An auto polygon and a truck polygon from the same origin look different — sometimes dramatically so. Heavy vehicles cannot use roads with weight limits, low clearances, or urban delivery restrictions. A standard auto profile applied to a truck fleet generates polygons that include roads the vehicles physically cannot traverse.

For fleet operators, the wrong vehicle profile doesn't just affect one route — it introduces systematic errors into every zone and territory decision built on those polygons, compounding across hundreds of stops.

Frequently Asked Questions

What is the difference between a drive-time polygon and a simple radius circle?

A radius circle assumes equal travel speed in every direction regardless of roads, terrain, or barriers. A drive-time polygon follows the actual road network, producing an irregular shape that reflects where a driver can genuinely reach within the given time. The practical difference can be substantial in areas with rivers, rail lines, or limited highway access.

How are drive-time polygons used in logistics and delivery operations?

Logistics operators compute tiered polygons (such as 15, 30, and 45 minutes) around depot locations to define delivery zones, assign order volumes to drivers based on realistic capacity, and set accurate delivery fee structures. This prevents the zone misalignment that occurs when circular zones ignore road density differences across directions.
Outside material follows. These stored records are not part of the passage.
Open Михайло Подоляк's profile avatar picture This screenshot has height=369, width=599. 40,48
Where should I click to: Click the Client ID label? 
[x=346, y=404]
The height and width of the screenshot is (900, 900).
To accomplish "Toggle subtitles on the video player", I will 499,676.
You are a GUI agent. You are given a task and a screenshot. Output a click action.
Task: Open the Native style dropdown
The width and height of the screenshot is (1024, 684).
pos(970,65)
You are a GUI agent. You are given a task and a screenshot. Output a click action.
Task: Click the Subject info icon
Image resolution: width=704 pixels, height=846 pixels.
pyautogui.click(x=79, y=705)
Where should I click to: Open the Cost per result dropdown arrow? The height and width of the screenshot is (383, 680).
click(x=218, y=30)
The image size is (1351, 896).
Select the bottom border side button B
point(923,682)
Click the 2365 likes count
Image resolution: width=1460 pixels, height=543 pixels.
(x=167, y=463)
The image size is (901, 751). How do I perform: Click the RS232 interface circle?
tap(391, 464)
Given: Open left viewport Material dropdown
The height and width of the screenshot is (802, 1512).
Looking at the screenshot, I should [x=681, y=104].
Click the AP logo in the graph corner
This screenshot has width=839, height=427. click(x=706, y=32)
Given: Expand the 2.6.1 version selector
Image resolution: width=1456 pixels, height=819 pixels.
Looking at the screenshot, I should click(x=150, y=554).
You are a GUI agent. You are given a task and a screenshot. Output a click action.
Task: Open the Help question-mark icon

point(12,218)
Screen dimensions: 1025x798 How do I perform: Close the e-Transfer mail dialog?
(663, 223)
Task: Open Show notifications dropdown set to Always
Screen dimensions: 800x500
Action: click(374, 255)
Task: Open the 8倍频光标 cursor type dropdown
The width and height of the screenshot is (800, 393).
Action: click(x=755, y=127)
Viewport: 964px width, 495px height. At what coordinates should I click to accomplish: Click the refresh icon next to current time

What is the difference between drive-time and drive-distance polygons?

Both use network traversal against the same road graph — the difference is the cost attribute. Drive-time polygons measure minutes; drive-distance polygons measure miles or kilometers. Time-based polygons suit scheduling-constrained operations; distance polygons are better for fuel cost or vehicle range scenarios.

Can drive-time polygons account for real-time traffic conditions?

It depends on the platform. Some use static speed models, others use historical peak/off-peak profiles, and some incorporate live traffic data. For territory planning, a historical model typically provides more consistent results. For live dispatch decisions, real-time traffic integration produces more accurate same-day reachability.

What data inputs are needed to generate a drive-time polygon?

Minimum inputs: origin coordinates, cost type (time or distance), and cost value (such as 30 minutes). Optional inputs include vehicle type and travel mode. The underlying road network dataset is provided by the platform — users don't supply it.

How many drive-time polygons can be generated simultaneously in a production system?

Desktop GIS tools are limited to small batches and manual workflows. API-based services support concurrent requests across multiple origins and are necessary for any production system generating polygons at fleet scale — especially platforms built for logistics, which add truck-specific routing constraints and predictable pricing that general GIS tools don't offer.